Funny thing is, once your heart is broken, it doesn’t heal. It’s not like a broken bone in your body. Sometimes when you break a bone, it actually grows back stronger than before. But once you witness firsthand God’s children suffering, you can’t forget them. You can try to ignore them, but once God convinces you that his people need your help, then go ahead, I dare you, try your best to ignore God. Hard to do. Almost impossible. If you do, you feel like Hell, literally.

For me I got to a point in my life where I couldn’t ignore God anymore. My consulting business faded away. The need to make more money slipped from my everyday consciousness. The need to prove myself, applaud myself, and promote myself vanished.

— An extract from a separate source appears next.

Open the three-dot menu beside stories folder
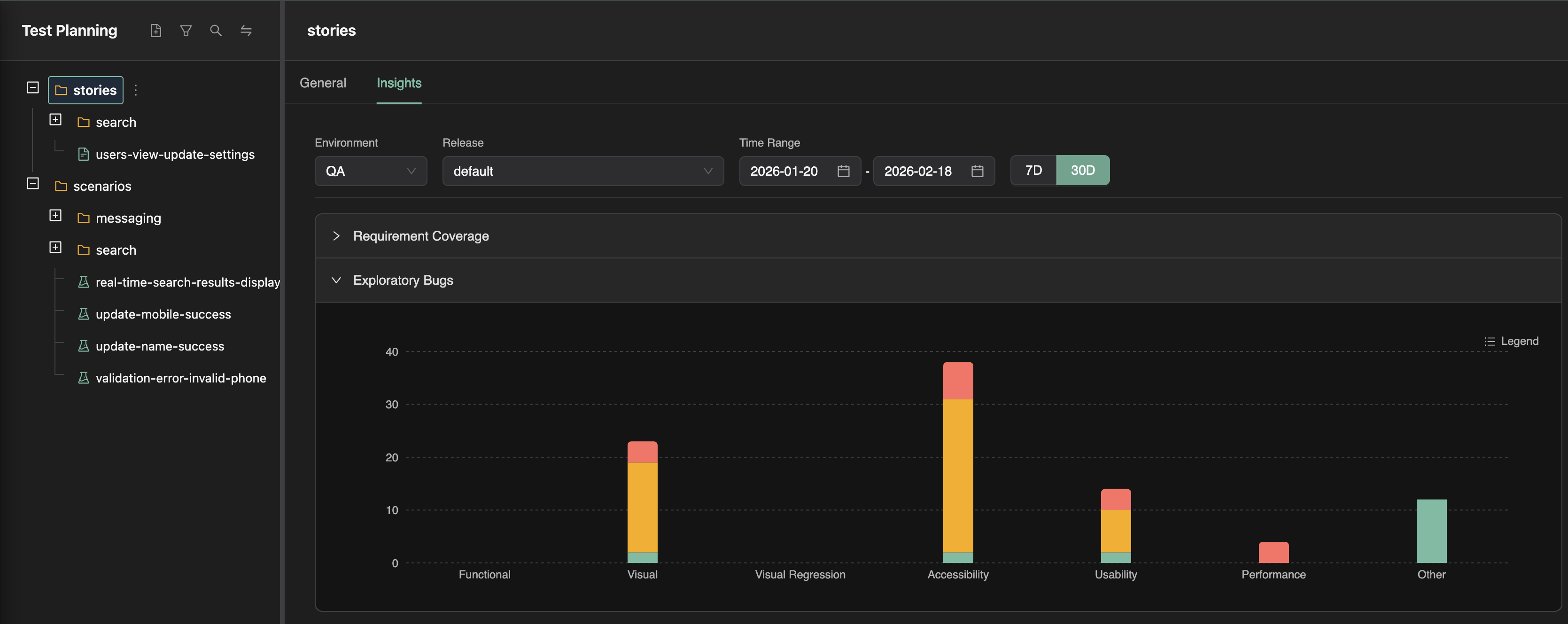[x=136, y=90]
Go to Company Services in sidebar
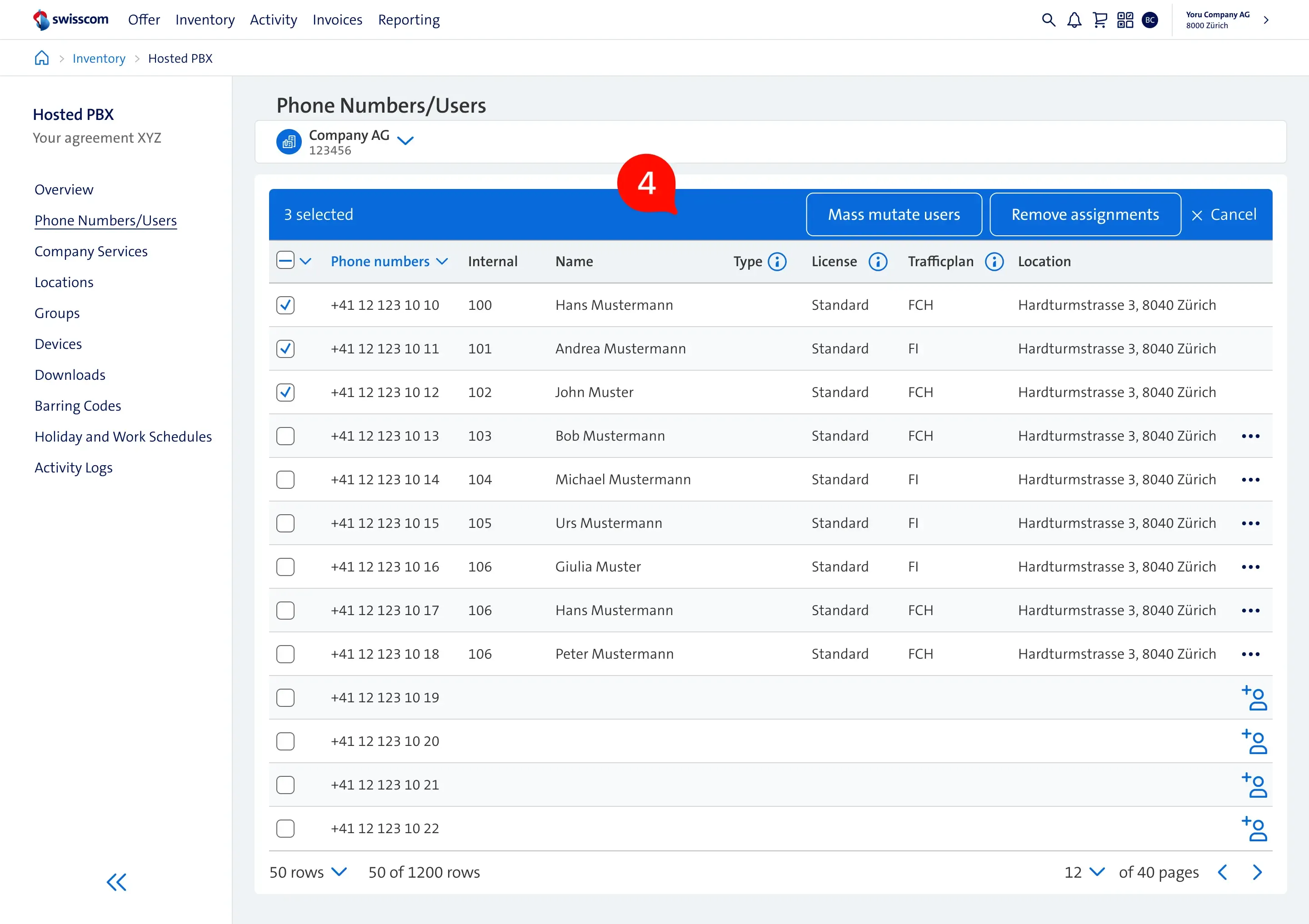The image size is (1309, 924). [90, 251]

So why did I call it a love/hate relationship with Haiti? I love that now I work to improve what has broken the heart of my Lord. But I hate that I can’t make a bigger difference. I love myself and what I’ve become when I work for the people of Haiti. I hate that I don’t do it better or more often. I love the people of Haiti and I hate the way life has turned out for them. I love the orphans of Haiti and how they latched on to me, how they stroked the hair on my arms and the blond hair on my head; how they always ended up in my lap, needing and craving the simple human touch. I hate that there are so many of them, abandoned. I love that my heart’s been broken, but I hate that I still try to forget that I know it has been. I love Haiti and hate that I still want to forget it.

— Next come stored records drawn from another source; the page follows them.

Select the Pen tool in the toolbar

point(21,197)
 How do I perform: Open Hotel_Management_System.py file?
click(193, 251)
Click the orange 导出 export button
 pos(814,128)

Then the Lord reached out his hand and touched my mouth and said to me, “Now, I have put my words in your mouth. See, today I appoint you over nations and kingdoms to uproot and tear down, to destroy and overthrow, to build and to plant.  Jeremiah 1:9


Show me, heavenly Father, those things in the world that break your heart. Let my heart be broken, too. Help me take a stand to do what I’m able to do. Keep my heart tender and touched; don’t let me lose that compassion you’ve given me, Lord. Don’t let me forget, even if I beg you to. Don’t let me get away with a half-hearted effort. Continue to work in me, be in me, and guide me to those people in your world that need me. Give me your Spirit daily as a reminder. Keep me tender hearted, Lord. Thank you sweet Jesus, amen.

  • Laura Cinquini
    Posted at 02:47h, 01 August

    Dear Bruce, I am so glad I took the time to read about your experiences in Haiti. I’m so proud to have known you and I wish I could have talked to you after your return from being in Haiti. I had similar feelings after visiting the refugee camps in Pakistan in 1999. Those kids!! So heartbreaking.
    We both live in beautiful places and it’s easy to turn off the news and escape the suffering in our world. I think your prayer is a good one. If we can each do what we can. Sending all the best to you and Nancy. I look forward to reading your books. Keep the faith

  • Bruce Kirkpatrick
    Posted at 16:16h, 01 August

    Thanks, Laura! I appreciate the kinds words. Take care, Bruce

  • Joan Sandoval
    Posted at 00:02h, 09 November

    Hi Bruce,
    This blog was eloquently written. I am a preschool teacher at Celebration and Ms. Julie has been at me to travel with our Haiti ministry but I haven’t yet. I have been sent by Sherman to Belize to partner with teachers there to raise the level of teaching for their preschools. I have been 3 times and I have met the most beautiful kind people. The Belizean people are thirsty to learn and grateful for everything the Lord brings their way. Thank you for your work for CEDC. I am an aspiring writer myself, yet for children. I have a few books written but no publications as of yet. Jeneanne has encouraged me to connect with you regarding my writing.
    I have enjoyed your blogs hoping we can connect via email.